## [Extracted information]
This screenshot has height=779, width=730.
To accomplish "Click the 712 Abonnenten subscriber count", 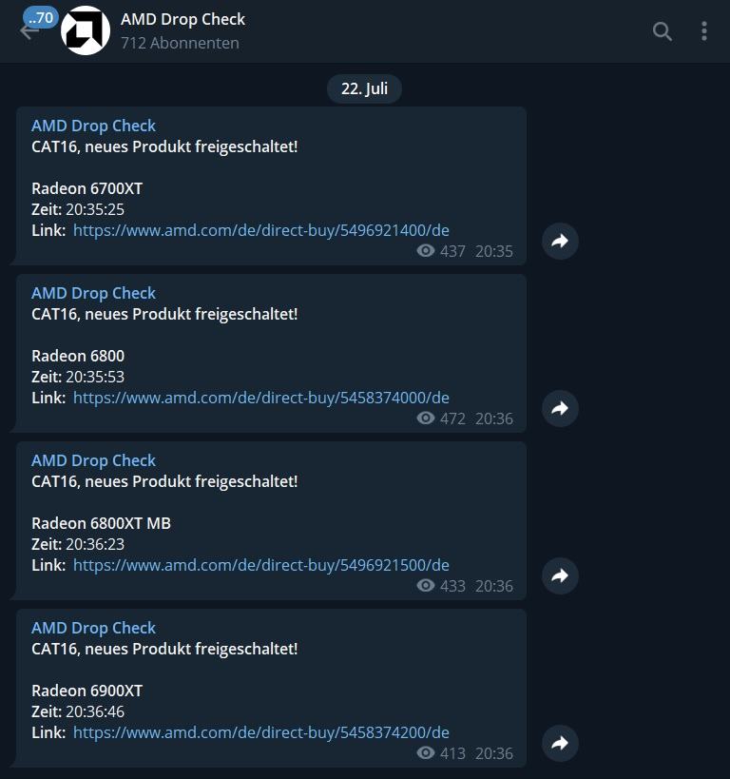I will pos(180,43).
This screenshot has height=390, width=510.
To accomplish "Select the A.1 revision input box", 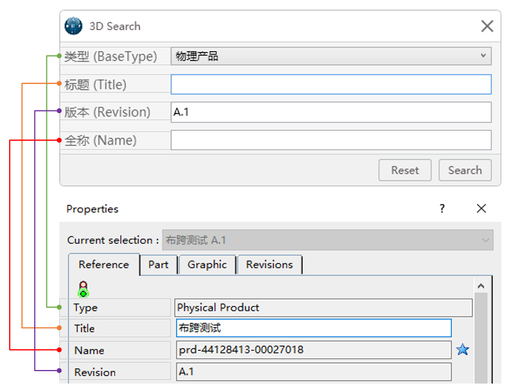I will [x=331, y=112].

...

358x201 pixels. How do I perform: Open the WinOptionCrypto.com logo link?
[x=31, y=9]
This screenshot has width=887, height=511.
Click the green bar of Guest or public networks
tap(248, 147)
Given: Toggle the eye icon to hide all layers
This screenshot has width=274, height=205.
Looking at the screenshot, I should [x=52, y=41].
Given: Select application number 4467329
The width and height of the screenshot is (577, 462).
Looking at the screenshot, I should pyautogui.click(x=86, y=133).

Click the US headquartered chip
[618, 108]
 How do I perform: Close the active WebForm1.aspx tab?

--

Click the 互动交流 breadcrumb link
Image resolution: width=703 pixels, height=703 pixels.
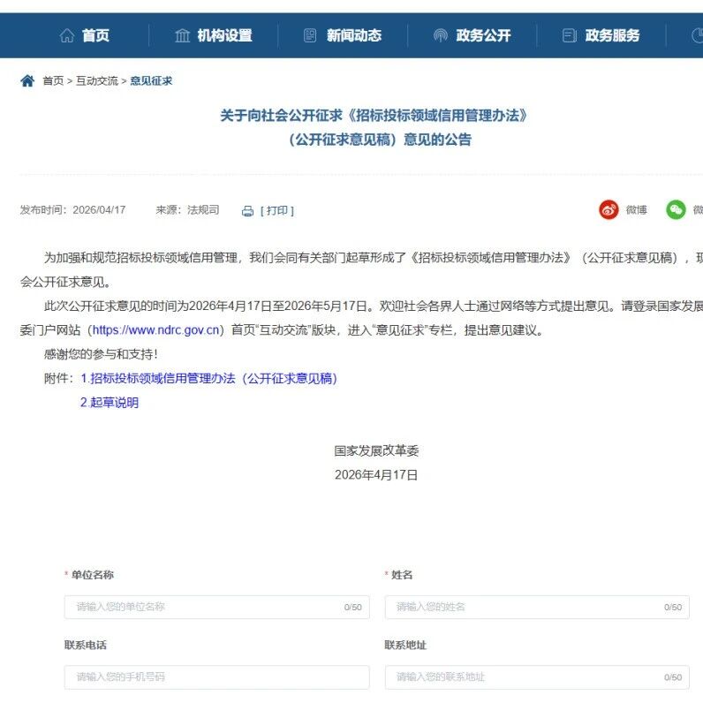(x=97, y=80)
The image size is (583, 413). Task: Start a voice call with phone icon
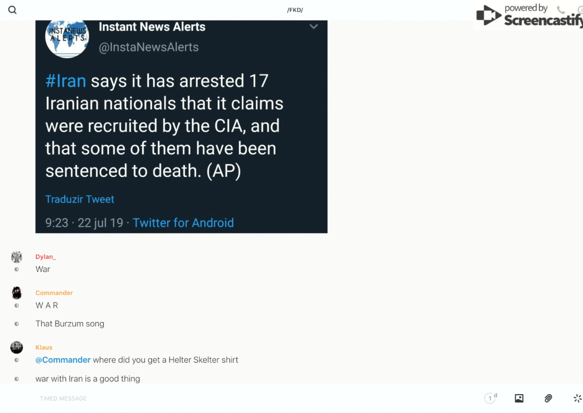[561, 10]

## [Activity]
Every line from the line containing "This screenshot has width=274, height=205." through the line containing "How do I perform: Close" in the records above must be retyped exactly. Leave out the rest.

## [Output of the task]
This screenshot has width=274, height=205.
Looking at the screenshot, I should [x=52, y=41].
Given: Select application number 4467329
The width and height of the screenshot is (577, 462).
Looking at the screenshot, I should pyautogui.click(x=86, y=133).

Click the US headquartered chip
[618, 108]
 How do I perform: Close the active WebForm1.aspx tab?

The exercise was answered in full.